What is User Generated Content?

The following is a brief section from a book I’m writing on online journalism. I’m publishing it here to invite your thoughts on anything you think I might be missing…

There is a long history of audience involvement in news production, from letters to the editor and readers’ photos, to radio and television phone-ins, and texts from viewers being shown at the bottom of the screen.

For many producers and editors, user generated content is seen – and often treated – as a continuation of this tradition. However, there are two key features of user generated content online that make it a qualitatively different proposition.

Firstly, unlike print and broadcast, on the web users do not need to send something to the mainstream media for it to be distributed to an audience: a member of the public can upload a video to YouTube with the potential to reach millions. They can share photos with people all over the world. They can provide unedited commentary on any topic they choose, and publish it, regularly, on a forum or blog.

Quite often they are simply sharing with an online community of other people with similar interests. But sometimes they will find themselves with larger audiences than a traditional publisher because of the high quality of the material, its expertise, or its impact.

Indeed, one of the challenges for media organisations is to find a way to tap into blog platforms, forums, and video and photo sharing websites, rather than trying to persuade people to send material to their news websites as well.

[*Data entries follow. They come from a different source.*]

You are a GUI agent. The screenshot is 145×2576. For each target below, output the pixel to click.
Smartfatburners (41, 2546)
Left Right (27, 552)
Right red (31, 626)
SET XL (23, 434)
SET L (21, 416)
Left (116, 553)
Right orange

For some this has meant setting up groups on the likes of Flickr, LinkedIn and Facebook to communicate with users on their own territory.

The second key difference with user generated content online is that there are no limitations on the space that it can occupy. Indeed, whole sites can be given over to your audience and, indeed, are. The Telegraph, Sun and Express all host social networks where readers can publish photos and blog posts, and talk on forums. The Guardian’s CommentIsFree website provides a platform where dozens of non-journalist experts blog about the issues of the day. And an increasing number of regional newspapers provide similar spaces for people to blog their analysis of local issues under their news brand, while numerous specialist magazines host forums with hundreds of members exchanging opinions and experiences every day. On the multimedia side, Sky and the BBC provide online galleries where users can upload hundreds of photos and videos.

The term User Generated Content itself is perhaps too general a term to be particularly useful to journalists. It can refer to anything from a comment posted by a one-time anonymous website visitor, to a 37-minute documentary that one of your readers spent ten years researching. The most accurate definition might simply be that user generated content is “material your organisation has not commissioned and paid for”. In which case, most of the time when we’re talking about UGC,we need to talk in more specific terms.